時空を超えることの代償…「僕だけがいない街」作者・三部けいが語る『ザ・フラッシュ』「奥深くて、いい意味でのややこしさも含めてすばらしい」
「DCヒーローたちが欠点に向き合いつつ奮闘する雰囲気が好き」
アメコミヒーロー映画をそこまで観ていないと謙虚に語る三部だが、数あるなかで好きなヒーローはバットマン。映画では『THE BATMAN-ザ・バットマン-』(22)と『ジョーカー』(19)がお気に入りだという。「ゴッサム・シティと名前は変えているけれど、明らかにニューヨークを彷彿とさせられる。しかもどの話も生々しい人間たちの姿がある。好きなのは、そういう人間味あふれるドラマを見せてくれる作品なんです。『ウォッチメン』なんかもいいなと思っていたんですが、その理由はキャラクターの一人、ロールシャッハ(ジャッキー・アール・ヘイリー)が超人的な能力を持っているというより、身の回りにある物を使って戦うからなんです。そういうリアルさが好き。しかもDCのヒーローたちって欠点だらけ。めちゃくちゃ足りないものだらけなのに、そこに向き合いつつ奮闘している。そういう雰囲気が好きなんです」。
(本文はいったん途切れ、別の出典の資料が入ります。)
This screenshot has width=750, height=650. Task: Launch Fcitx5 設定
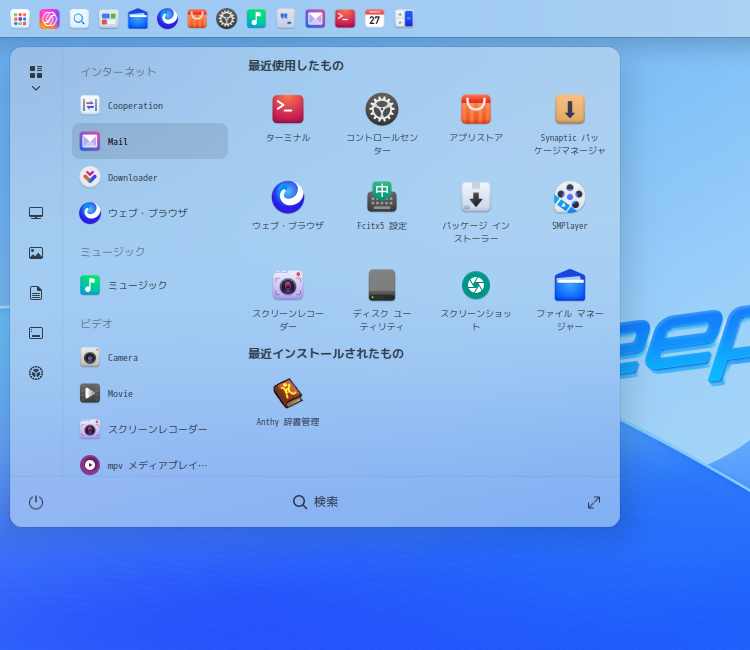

ちなみにバットマンの作品を観たのはティム・バートン監督版からで、最初は退廃的なゴッサム・シティの描き方などに驚かされたという。だから今回の『ザ・フラッシュ』でマイケル・キートン版のバットマンが登場した時は、「いい意味で違和感なく楽しめた」という。「キートン版って、そういえばバットマンのスーツの胸の部分が黄色だったよな…とか、思い出しながら、こっちのほうが馴染んでいる感じですんなりと受け入れられました」。ほかにも映画ファンならニヤリとしてしまうような、様々なキャラクターが登場する仕掛けも楽しめたと明かす。
「タイムリープしてなにかを得る人って、必ずなにかの代償を払う」
三部も「タイムリープもの」として、代表作となる「僕だけがいない街」を描いているが、この題材は過去を変えればどうしても“現在”が変わってしまう。創作するうえでの難しさについて、作者としてどのように組み立てていっているのだろうか。「自分の場合は“オチ”から作っていくんです。話を作る時にまず最初の事件というのは思い浮かんでいるんです。例えば誰かが死ぬ、じゃそれで最後はどうなるのか。『僕だけがいない街』でも主人公の母親が亡くなるんですが、ではその母親は助かるのか、助からないのか。そこで主人公が払うことになる代償はなんなのか。タイムリープしてなにかを得る人って、必ずなにかの代償を払いますからね。今回の『ザ・フラッシュ』もすべてをうまく手に入れられるわけではない。そういう決まり事をまず作っていく。決まり事をすべて作っておいて、そこがハマるように物語を整えていくんです。あとは主人公の行動原理。主人公がなにをするか。そこが物語の肝になる。その行動原理がブレなければ、話がどう転がっても、本線に戻ってこられる。『ザ・フラッシュ』はその行動原理がしっかりしていたからよかったし、快作になったんだと思います」。
特に、「缶詰」という小道具ひとつにその“鍵”を集約させたのも、本作の巧妙な見せ方だと話す。「フラッシュは、あるべき缶詰があれば母親は死ななくて済んだという結論に達して行動するわけですが、普通は缶詰だけでなく、こうすれば過去を直せるかもしれないという要素をたくさん置いてしまうもの。それを一つにしたのはうまいですよね。しかもその缶詰に関わるシーンは、後半でとてつもなく感動的なシーンにもなる。物語や演出の勝利だと思います」。また、主人公が2人同時に存在する設定も、おもしろさにつながっていると分析する。「2人の性格をまったく違うものにしているじゃないですか。母親がいる状態で育った人と、いないで育った人。同じ自分だから簡単に意思疎通ができそうなのに、育ち方が違うからできないというのはユニークでしたね。自分の行動だから尊重してくれるという展開があったのもよかった。誰かを助けたいという動機は一緒だけれど。その塩梅を、すごく上手に見せてくれたなと思いました」。
フラッシュが払う、時空を超えたことへの代償とは?その“答え”をぜひ劇場で見届けてほしい。
取材・文/横森文
漫画家。荒木飛呂彦氏のアシスタントを経て、漫画家デビュー。「カミヤドリ」「夢で見たあの子のために」など作品を発表。2012年より「ヤングエース」にて連載を開始した「僕だけがいない街」(全9巻)が大ヒットを記録し、テレビアニメ化や実写映画化、配信ドラマ化もされた。最新サスペンス作「13回目の足跡」が「コミックNewtype」で連載中。